Today is Palm Sunday, the first day of Holy Week. On Palm Sunday, we commemorate Jesus’ celebrated entry into Jerusalem just a few days before his arrest, trial, and crucifixion.
The “palm” in Palm Sunday refers to the palm branches waved by the adoring Jerusalem crowds who welcomed Jesus and proclaimed him King. The event is commonly referred to as the Triumphal Entry. Here’s the account from Matthew 12:1-11:
As they approached Jerusalem and came to Bethphage on the Mount of Olives, Jesus sent two disciples, saying to them, “Go to the village ahead of you, and at once you will find a donkey tied there, with her colt by her. Untie them and bring them to me. If anyone says anything to you, say that the Lord needs them, and he will send them right away.”
This took place to fulfill what was spoken through the prophet:
“Say to Daughter Zion,
‘See, your king comes to you,
gentle and riding on a donkey,
and on a colt, the foal of a donkey.’”The disciples went and did as Jesus had instructed them. They brought the donkey and the colt and placed their cloaks on them for Jesus to sit on. A very large crowd spread their cloaks on the road, while others cut branches from the trees and spread them on the road. The crowds that went ahead of him and those that followed shouted,
“Hosanna to the Son of David!”
“Blessed is he who comes in the name of the Lord!”
“Hosanna in the highest heaven!”
When Jesus entered Jerusalem, the whole city was stirred and asked, “Who is this?”
The crowds answered, “This is Jesus, the prophet from Nazareth in Galilee.”
The Triumphal Entry is also described in the other three Gospels; see Mark 11:1-11, John 12:12-19, and Luke 19:28-44. While each account tells the same story, each provides a few unique details that, taken together, give us a complete picture of the event.

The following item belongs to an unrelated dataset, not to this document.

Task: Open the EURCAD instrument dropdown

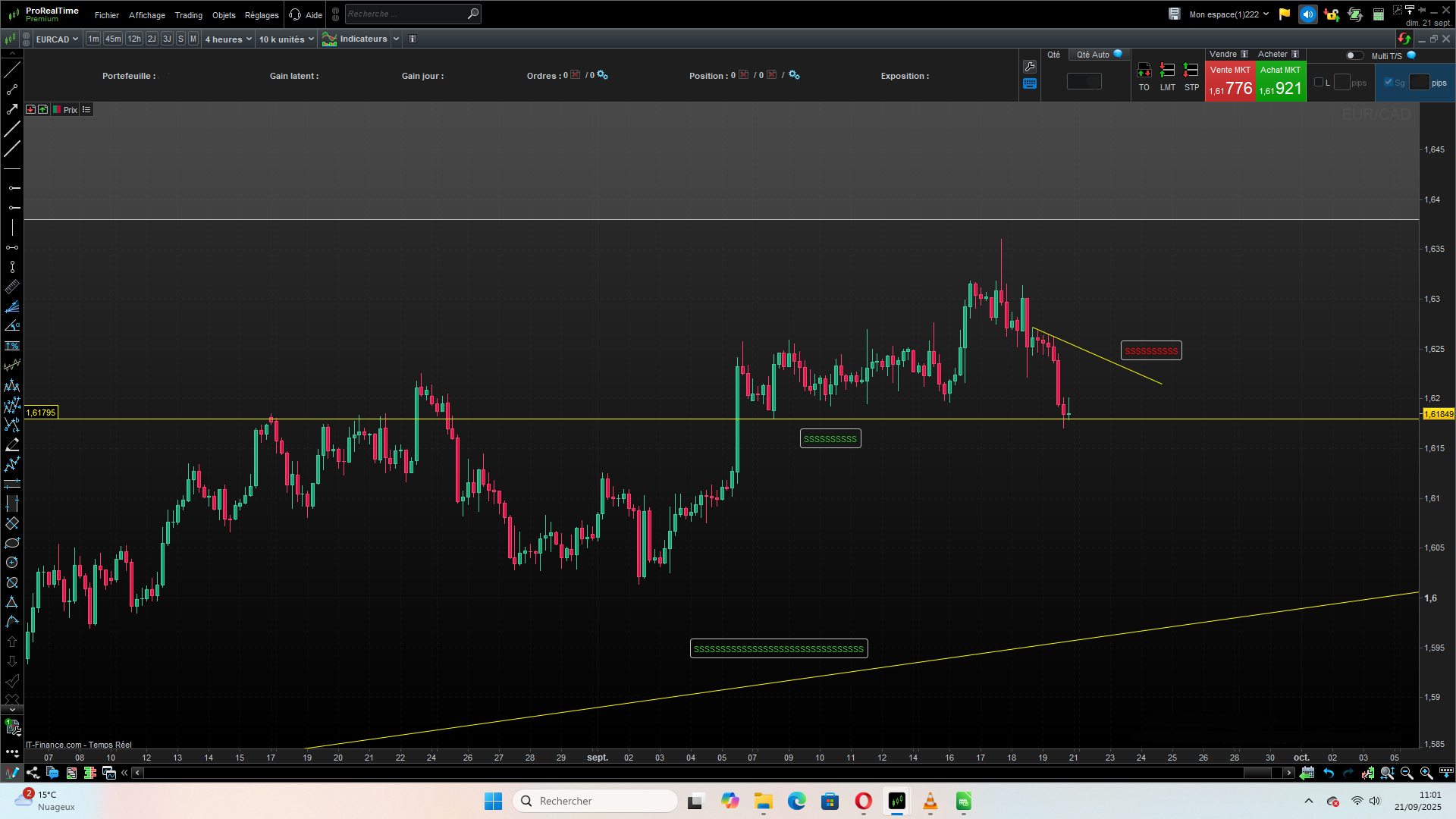Action: (x=57, y=39)
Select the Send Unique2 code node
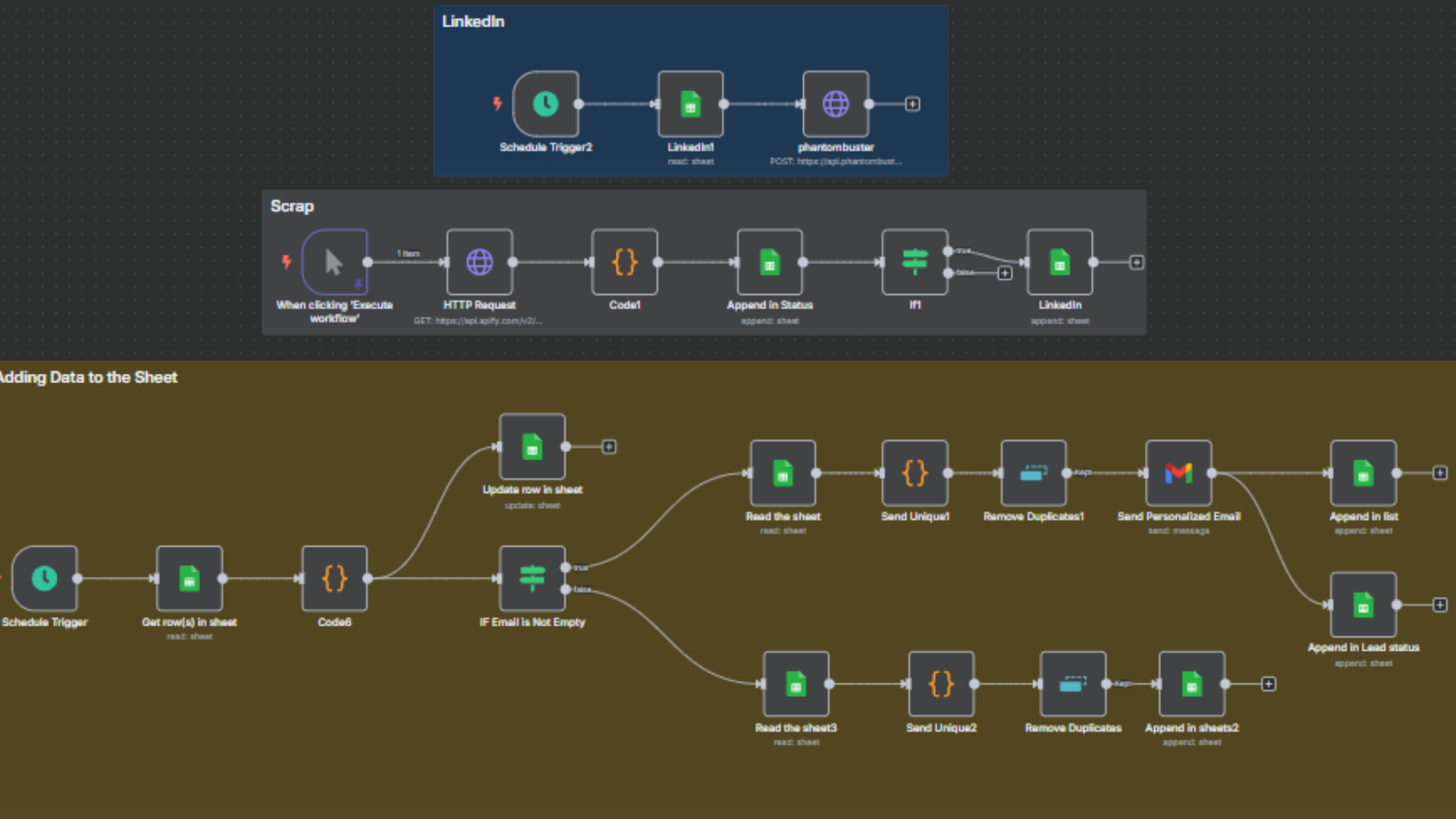This screenshot has height=819, width=1456. 941,684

On the surface, the celebratory events of Palm Sunday make it an unusual starting point for the Easter story. Jesus’ arrival on a lowly donkey might seem almost as strange to us today as it did to the crowds who witnessed it. But Palm Sunday sets the stage for the grim events of Easter in several important ways.
Most importantly, Jesus’ triumphant entry made abundantly clear Jesus’ claim to be the promised Messiah and Savior. The seemingly odd choice of a donkey as a mount was a specific fulfillment of a prophecy in the Old Testament book of Zechariah, as the account above notes:
Rejoice greatly, Daughter Zion!
Shout, Daughter Jerusalem!
See, your king comes to you,
righteous and victorious,
lowly and riding on a donkey,
on a colt, the foal of a donkey.
Although Jesus’ contemporaries often struggled to make the connection, this was more evidence to anyone with “eyes to see and ears to hear” that He was the long-awaited Savior.
The Triumphal Entry also highlights important truths about both humanity and God. It painfully illuminates the fickle nature of the human heart; the city that eagerly embraced Jesus one day would be calling for his death just a short while later. And it reminds us that God often fulfills His promises in ways we don’t expect: here was Israel’s promised king, but riding on a donkey, not the noble warhorse one might expect. He was a king, but not the one Jerusalem thought it needed—instead of liberating them from Roman oppression through military might, Jesus intended to liberate his people from the oppression of sin… by sacrificing himself. God fulfilled His promise but confounded human assumptions about how He would do so.
Read the story of the Triumphal Entry and try to imagine what it would’ve been like to witness it in person. The darkness of the crucifixion looms on the horizon, but this is an occasion of celebration nonetheless—the promised king has revealed himself at last to his people.